The task:
Rewrite the material below, substituting "Browser window" for each occurrence of "Viewport" and leaving every other word unchanged.
==================================================
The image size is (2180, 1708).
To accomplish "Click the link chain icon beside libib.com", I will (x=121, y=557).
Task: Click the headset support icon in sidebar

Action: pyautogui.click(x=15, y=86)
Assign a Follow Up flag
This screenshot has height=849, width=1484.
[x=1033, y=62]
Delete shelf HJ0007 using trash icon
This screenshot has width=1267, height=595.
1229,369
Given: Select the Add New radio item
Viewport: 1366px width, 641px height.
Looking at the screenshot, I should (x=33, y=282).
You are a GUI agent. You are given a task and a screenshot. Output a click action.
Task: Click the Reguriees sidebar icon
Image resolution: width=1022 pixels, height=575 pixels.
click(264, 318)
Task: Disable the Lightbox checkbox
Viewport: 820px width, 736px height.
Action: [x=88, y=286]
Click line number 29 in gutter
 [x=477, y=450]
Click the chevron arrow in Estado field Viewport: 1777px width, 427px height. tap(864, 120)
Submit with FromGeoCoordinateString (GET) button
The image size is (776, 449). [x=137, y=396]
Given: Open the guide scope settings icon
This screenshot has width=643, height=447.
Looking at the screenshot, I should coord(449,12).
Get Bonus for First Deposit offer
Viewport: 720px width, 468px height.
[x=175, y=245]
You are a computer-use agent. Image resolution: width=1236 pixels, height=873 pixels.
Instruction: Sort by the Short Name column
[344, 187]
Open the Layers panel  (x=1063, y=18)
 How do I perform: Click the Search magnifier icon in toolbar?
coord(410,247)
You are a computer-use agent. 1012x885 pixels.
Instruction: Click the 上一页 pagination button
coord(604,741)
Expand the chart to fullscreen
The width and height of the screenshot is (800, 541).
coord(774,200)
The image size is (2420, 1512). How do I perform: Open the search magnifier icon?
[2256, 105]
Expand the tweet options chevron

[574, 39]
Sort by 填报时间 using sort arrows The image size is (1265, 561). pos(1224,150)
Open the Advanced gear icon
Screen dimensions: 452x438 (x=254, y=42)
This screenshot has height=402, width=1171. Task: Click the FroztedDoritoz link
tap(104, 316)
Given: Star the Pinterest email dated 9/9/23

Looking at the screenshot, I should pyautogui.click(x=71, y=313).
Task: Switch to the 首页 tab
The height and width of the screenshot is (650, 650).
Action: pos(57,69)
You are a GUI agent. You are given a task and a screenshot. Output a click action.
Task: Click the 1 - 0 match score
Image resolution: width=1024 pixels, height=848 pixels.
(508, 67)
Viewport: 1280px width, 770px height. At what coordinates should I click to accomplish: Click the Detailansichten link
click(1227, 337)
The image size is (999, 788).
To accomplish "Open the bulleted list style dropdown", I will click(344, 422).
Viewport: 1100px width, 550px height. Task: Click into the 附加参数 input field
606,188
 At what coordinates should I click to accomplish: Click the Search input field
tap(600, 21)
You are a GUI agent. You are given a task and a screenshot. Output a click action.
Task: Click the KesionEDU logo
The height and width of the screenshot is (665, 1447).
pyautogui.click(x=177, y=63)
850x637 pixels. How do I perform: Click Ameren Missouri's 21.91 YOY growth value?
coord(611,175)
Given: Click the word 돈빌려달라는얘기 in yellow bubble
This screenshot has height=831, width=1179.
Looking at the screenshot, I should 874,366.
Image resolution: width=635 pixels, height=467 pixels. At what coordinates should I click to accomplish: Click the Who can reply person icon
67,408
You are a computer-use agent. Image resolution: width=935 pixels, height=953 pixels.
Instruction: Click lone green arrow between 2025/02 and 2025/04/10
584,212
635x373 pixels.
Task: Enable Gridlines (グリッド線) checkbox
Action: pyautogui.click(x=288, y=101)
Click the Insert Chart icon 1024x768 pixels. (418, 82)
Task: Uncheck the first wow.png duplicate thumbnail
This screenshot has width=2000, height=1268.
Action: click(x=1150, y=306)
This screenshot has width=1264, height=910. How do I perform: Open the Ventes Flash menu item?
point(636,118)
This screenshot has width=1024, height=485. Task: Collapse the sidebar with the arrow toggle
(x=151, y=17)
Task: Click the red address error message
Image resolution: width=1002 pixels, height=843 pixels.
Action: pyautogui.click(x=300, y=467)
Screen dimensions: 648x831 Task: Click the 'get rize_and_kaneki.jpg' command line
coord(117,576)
==================================================
Exercise response:
The image size is (2180, 1708).
To accomplish "Click the link chain icon beside libib.com", I will (x=121, y=557).
Task: Click the headset support icon in sidebar

Action: pyautogui.click(x=15, y=86)
Assign a Follow Up flag
This screenshot has height=849, width=1484.
[x=1033, y=62]
Delete shelf HJ0007 using trash icon
This screenshot has width=1267, height=595.
1229,369
Given: Select the Add New radio item
Browser window: 1366px width, 641px height.
Looking at the screenshot, I should (x=33, y=282).
You are a GUI agent. You are given a task and a screenshot. Output a click action.
Task: Click the Reguriees sidebar icon
Image resolution: width=1022 pixels, height=575 pixels.
click(264, 318)
Task: Disable the Lightbox checkbox
Browser window: 820px width, 736px height.
Action: [x=88, y=286]
Click line number 29 in gutter
 [x=477, y=450]
Click the chevron arrow in Estado field Browser window: 1777px width, 427px height. tap(864, 120)
Submit with FromGeoCoordinateString (GET) button
The image size is (776, 449). [x=137, y=396]
Given: Open the guide scope settings icon
This screenshot has width=643, height=447.
Looking at the screenshot, I should coord(449,12).
Get Bonus for First Deposit offer
Browser window: 720px width, 468px height.
[x=175, y=245]
You are a computer-use agent. Image resolution: width=1236 pixels, height=873 pixels.
Instruction: Sort by the Short Name column
[344, 187]
Open the Layers panel  (x=1063, y=18)
 How do I perform: Click the Search magnifier icon in toolbar?
coord(410,247)
You are a computer-use agent. 1012x885 pixels.
Instruction: Click the 上一页 pagination button
coord(604,741)
Expand the chart to fullscreen
The width and height of the screenshot is (800, 541).
coord(774,200)
The image size is (2420, 1512). How do I perform: Open the search magnifier icon?
[2256, 105]
Expand the tweet options chevron

[574, 39]
Sort by 填报时间 using sort arrows The image size is (1265, 561). pos(1224,150)
Open the Advanced gear icon
Screen dimensions: 452x438 (x=254, y=42)
This screenshot has height=402, width=1171. Task: Click the FroztedDoritoz link
tap(104, 316)
Given: Star the Pinterest email dated 9/9/23

Looking at the screenshot, I should pyautogui.click(x=71, y=313).
Task: Switch to the 首页 tab
The height and width of the screenshot is (650, 650).
Action: pos(57,69)
You are a GUI agent. You are given a task and a screenshot. Output a click action.
Task: Click the 1 - 0 match score
Image resolution: width=1024 pixels, height=848 pixels.
(508, 67)
Browser window: 1280px width, 770px height. At what coordinates should I click to accomplish: Click the Detailansichten link
click(1227, 337)
The image size is (999, 788).
To accomplish "Open the bulleted list style dropdown", I will click(344, 422).
Browser window: 1100px width, 550px height. Task: Click into the 附加参数 input field
606,188
 At what coordinates should I click to accomplish: Click the Search input field
tap(600, 21)
You are a GUI agent. You are given a task and a screenshot. Output a click action.
Task: Click the KesionEDU logo
The height and width of the screenshot is (665, 1447).
pyautogui.click(x=177, y=63)
850x637 pixels. How do I perform: Click Ameren Missouri's 21.91 YOY growth value?
coord(611,175)
Given: Click the word 돈빌려달라는얘기 in yellow bubble
This screenshot has height=831, width=1179.
Looking at the screenshot, I should 874,366.
Image resolution: width=635 pixels, height=467 pixels. At what coordinates should I click to accomplish: Click the Who can reply person icon
67,408
You are a computer-use agent. Image resolution: width=935 pixels, height=953 pixels.
Instruction: Click lone green arrow between 2025/02 and 2025/04/10
584,212
635x373 pixels.
Task: Enable Gridlines (グリッド線) checkbox
Action: pyautogui.click(x=288, y=101)
Click the Insert Chart icon 1024x768 pixels. (418, 82)
Task: Uncheck the first wow.png duplicate thumbnail
This screenshot has width=2000, height=1268.
Action: click(x=1150, y=306)
This screenshot has width=1264, height=910. How do I perform: Open the Ventes Flash menu item?
point(636,118)
This screenshot has width=1024, height=485. Task: Collapse the sidebar with the arrow toggle
(x=151, y=17)
Task: Click the red address error message
Image resolution: width=1002 pixels, height=843 pixels.
Action: pyautogui.click(x=300, y=467)
Screen dimensions: 648x831 Task: Click the 'get rize_and_kaneki.jpg' command line
coord(117,576)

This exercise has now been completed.